┌──

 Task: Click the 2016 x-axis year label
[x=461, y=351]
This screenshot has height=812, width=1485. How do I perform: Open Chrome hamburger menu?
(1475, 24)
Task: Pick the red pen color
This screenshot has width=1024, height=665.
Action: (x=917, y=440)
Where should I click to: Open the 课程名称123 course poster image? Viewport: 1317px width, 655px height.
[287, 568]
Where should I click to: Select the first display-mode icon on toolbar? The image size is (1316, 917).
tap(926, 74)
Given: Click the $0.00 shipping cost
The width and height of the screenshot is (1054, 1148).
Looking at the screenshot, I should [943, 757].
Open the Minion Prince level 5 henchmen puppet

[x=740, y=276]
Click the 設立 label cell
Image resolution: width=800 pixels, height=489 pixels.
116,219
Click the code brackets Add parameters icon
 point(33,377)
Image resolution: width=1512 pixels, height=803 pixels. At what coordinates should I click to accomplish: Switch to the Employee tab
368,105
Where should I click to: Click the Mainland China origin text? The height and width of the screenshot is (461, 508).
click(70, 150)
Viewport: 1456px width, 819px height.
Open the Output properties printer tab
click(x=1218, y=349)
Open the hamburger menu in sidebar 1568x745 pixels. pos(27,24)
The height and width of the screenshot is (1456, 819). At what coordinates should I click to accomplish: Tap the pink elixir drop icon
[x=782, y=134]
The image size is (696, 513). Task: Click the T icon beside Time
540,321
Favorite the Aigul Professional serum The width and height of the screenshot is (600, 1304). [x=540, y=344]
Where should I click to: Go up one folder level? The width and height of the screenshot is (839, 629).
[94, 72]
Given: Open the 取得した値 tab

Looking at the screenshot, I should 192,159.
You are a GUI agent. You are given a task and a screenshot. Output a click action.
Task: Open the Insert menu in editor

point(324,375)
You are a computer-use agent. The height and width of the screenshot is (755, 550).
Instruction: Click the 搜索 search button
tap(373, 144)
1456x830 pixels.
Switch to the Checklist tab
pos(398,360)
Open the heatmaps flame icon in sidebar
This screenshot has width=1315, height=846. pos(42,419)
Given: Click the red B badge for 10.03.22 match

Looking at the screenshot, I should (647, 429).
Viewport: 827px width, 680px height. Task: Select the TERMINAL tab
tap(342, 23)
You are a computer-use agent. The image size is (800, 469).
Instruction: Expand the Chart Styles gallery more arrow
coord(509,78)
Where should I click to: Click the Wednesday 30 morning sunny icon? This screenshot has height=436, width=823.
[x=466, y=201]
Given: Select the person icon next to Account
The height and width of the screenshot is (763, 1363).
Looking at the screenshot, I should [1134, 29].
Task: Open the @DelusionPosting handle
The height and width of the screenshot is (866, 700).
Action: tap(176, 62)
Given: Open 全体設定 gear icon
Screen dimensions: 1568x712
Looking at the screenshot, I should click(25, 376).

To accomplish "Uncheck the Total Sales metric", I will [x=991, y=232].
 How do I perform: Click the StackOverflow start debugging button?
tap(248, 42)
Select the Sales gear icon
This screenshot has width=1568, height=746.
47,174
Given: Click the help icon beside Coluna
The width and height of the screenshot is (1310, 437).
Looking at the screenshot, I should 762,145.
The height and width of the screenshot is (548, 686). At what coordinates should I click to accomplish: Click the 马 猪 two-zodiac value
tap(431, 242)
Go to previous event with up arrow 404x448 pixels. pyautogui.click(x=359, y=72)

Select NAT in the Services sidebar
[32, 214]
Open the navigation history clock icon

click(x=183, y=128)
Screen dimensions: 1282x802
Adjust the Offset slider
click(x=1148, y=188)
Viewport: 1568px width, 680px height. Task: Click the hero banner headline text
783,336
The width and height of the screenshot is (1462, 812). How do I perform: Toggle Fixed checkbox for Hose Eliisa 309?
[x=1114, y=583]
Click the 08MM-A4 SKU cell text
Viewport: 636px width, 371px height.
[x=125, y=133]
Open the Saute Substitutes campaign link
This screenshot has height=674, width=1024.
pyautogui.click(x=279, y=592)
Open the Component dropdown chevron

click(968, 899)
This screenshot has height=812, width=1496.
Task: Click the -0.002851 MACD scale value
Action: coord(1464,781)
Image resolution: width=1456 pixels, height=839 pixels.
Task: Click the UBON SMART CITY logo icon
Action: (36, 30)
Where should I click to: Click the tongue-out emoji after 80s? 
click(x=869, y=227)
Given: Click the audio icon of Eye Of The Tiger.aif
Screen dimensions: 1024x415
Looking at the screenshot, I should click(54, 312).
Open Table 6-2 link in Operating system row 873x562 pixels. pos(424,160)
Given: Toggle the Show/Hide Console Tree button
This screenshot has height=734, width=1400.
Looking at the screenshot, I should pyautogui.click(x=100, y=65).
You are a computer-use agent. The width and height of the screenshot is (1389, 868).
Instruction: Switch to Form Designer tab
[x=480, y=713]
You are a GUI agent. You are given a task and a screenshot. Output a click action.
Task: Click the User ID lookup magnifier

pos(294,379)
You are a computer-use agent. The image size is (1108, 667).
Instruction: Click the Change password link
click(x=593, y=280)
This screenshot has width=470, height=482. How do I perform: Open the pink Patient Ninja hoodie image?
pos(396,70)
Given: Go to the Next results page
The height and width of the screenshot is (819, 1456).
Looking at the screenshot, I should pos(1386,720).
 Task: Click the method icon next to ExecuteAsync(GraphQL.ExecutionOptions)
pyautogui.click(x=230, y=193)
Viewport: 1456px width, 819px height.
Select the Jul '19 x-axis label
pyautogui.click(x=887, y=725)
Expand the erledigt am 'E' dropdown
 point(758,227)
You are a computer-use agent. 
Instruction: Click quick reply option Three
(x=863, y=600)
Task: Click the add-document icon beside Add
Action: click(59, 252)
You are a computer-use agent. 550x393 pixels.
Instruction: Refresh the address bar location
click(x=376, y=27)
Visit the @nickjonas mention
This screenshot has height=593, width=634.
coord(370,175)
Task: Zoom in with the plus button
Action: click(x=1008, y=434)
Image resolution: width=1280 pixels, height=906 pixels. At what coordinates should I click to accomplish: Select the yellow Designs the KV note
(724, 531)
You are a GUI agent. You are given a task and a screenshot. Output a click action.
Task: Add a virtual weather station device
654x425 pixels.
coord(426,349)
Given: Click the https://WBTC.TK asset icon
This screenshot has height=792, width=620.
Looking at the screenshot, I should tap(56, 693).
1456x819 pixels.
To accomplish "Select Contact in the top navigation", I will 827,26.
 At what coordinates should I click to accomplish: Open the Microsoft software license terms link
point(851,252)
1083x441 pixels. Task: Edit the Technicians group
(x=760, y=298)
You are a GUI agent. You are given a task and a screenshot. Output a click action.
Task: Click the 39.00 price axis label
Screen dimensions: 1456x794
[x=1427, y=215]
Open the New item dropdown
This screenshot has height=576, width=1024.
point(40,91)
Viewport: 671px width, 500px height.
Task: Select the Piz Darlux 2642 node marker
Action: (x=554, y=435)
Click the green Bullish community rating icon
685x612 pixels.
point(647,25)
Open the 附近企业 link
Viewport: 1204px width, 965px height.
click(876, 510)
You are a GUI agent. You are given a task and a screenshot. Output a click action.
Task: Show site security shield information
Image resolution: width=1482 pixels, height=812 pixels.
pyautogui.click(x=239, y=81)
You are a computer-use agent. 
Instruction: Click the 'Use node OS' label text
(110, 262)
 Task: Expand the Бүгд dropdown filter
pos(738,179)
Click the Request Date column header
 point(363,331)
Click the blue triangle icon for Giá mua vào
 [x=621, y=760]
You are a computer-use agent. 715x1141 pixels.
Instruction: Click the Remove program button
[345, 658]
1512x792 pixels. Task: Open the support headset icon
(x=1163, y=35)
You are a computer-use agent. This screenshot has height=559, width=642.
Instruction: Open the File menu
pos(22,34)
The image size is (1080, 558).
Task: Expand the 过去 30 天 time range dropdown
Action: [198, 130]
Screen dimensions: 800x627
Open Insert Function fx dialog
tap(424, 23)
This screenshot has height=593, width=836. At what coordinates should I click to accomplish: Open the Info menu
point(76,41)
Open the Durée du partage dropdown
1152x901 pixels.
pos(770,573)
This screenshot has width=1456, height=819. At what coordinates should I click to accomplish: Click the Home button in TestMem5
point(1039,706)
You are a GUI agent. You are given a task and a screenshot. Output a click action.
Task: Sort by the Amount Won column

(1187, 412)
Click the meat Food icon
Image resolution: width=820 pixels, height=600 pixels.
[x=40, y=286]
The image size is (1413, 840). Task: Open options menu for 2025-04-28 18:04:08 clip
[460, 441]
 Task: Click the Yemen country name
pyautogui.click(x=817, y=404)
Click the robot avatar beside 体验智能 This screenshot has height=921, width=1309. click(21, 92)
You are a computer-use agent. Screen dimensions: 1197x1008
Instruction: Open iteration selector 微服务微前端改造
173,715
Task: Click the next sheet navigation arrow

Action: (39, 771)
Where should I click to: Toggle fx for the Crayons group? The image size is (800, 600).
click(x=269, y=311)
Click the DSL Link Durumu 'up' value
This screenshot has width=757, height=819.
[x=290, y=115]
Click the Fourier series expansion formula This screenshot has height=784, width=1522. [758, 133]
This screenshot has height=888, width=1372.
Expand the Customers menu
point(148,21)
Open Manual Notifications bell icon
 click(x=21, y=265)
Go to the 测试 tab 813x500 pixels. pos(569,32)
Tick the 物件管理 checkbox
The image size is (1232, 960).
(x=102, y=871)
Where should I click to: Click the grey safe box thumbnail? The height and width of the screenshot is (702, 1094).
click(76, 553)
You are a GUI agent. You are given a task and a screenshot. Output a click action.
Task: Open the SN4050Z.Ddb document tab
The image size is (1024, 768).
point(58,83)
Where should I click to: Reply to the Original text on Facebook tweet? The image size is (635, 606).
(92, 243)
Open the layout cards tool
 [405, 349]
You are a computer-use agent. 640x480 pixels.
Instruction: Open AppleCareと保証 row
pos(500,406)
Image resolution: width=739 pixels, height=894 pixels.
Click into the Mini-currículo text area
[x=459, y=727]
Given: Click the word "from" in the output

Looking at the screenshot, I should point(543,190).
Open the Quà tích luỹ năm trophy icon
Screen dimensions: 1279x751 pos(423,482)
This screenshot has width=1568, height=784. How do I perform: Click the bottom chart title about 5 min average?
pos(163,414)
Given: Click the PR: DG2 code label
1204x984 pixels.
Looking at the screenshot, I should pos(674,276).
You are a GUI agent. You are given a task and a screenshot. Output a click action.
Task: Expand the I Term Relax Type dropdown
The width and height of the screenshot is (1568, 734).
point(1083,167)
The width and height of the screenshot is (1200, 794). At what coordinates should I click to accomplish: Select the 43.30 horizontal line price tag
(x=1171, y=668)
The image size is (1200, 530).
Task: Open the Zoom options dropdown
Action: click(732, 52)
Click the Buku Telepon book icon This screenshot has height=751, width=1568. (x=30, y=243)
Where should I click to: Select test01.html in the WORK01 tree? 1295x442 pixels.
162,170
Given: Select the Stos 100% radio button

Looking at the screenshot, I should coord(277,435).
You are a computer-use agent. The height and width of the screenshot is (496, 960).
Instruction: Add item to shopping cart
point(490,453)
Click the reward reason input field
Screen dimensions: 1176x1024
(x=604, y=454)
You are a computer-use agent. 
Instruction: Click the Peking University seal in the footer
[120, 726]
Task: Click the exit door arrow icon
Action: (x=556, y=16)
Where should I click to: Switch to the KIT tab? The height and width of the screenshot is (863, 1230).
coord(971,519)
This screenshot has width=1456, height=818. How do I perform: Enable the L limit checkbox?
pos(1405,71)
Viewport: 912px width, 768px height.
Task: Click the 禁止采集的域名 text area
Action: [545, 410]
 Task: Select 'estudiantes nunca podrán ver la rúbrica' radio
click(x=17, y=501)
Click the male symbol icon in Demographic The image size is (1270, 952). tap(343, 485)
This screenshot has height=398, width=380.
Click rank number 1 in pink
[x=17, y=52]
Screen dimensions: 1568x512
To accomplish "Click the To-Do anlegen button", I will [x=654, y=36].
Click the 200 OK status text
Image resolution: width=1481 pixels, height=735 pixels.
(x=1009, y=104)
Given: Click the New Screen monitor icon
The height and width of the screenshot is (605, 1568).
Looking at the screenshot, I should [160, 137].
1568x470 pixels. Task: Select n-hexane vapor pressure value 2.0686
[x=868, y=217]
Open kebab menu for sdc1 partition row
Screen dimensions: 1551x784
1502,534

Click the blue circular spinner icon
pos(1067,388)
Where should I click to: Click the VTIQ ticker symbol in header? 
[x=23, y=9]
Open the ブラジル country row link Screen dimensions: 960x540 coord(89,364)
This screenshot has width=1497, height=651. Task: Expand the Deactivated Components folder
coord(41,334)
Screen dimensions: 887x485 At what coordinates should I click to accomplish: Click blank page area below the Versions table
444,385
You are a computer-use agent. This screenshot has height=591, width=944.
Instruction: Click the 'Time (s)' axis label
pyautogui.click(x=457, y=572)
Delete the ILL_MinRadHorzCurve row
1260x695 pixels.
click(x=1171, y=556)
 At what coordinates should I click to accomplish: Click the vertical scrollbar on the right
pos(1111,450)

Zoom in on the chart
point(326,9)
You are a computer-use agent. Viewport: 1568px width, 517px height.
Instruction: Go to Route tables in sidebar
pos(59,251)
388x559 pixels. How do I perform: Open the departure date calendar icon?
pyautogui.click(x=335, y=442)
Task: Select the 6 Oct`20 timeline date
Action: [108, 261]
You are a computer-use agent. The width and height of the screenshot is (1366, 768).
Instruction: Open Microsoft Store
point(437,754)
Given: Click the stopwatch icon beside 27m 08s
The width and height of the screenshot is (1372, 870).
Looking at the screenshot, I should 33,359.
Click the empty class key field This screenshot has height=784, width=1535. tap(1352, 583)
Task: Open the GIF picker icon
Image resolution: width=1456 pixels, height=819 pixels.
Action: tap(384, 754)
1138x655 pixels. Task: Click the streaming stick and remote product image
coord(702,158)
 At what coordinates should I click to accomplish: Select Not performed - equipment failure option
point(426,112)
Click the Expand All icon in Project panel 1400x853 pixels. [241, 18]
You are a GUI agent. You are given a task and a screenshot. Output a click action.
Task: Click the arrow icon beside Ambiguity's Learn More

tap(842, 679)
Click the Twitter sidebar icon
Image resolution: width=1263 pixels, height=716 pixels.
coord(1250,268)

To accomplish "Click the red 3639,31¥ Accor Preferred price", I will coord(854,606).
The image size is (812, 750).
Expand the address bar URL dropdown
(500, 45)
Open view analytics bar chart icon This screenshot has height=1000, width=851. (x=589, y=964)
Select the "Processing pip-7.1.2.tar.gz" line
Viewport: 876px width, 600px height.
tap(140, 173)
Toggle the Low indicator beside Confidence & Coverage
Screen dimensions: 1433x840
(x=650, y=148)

└──

To be done
Rewrite the stretch of lines from the one containing "Toggle the Low" through the end of the lines, replacing "indicator" with "badge" and leaving everything else unchanged.

Solution
Toggle the Low badge beside Confidence & Coverage
Screen dimensions: 1433x840
(x=650, y=148)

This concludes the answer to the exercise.